Segment Open
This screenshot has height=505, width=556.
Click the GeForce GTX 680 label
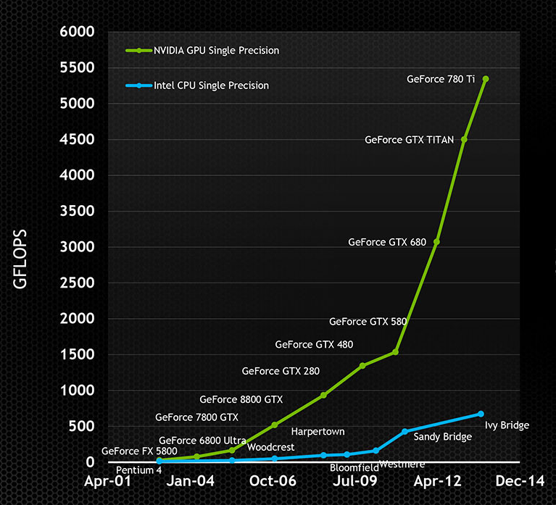[x=387, y=242]
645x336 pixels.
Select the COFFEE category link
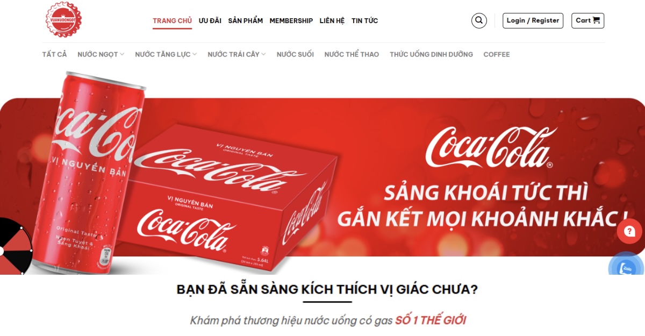coord(497,54)
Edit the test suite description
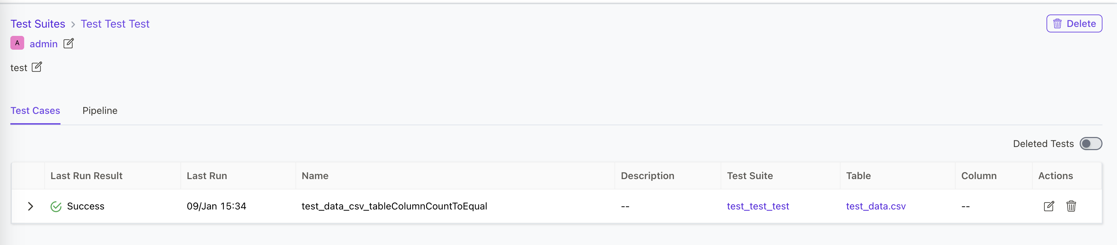1117x245 pixels. tap(37, 67)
Segment Closed
• **Work to be completed**
All of the entries above should be copied exactly, with the images left out.

• **Response to this task**
This screenshot has height=505, width=556.
Click the GeForce GTX 680 label
[x=387, y=242]
645x336 pixels.
Select the COFFEE category link
coord(497,54)
Edit the test suite description
1117x245 pixels. tap(37, 67)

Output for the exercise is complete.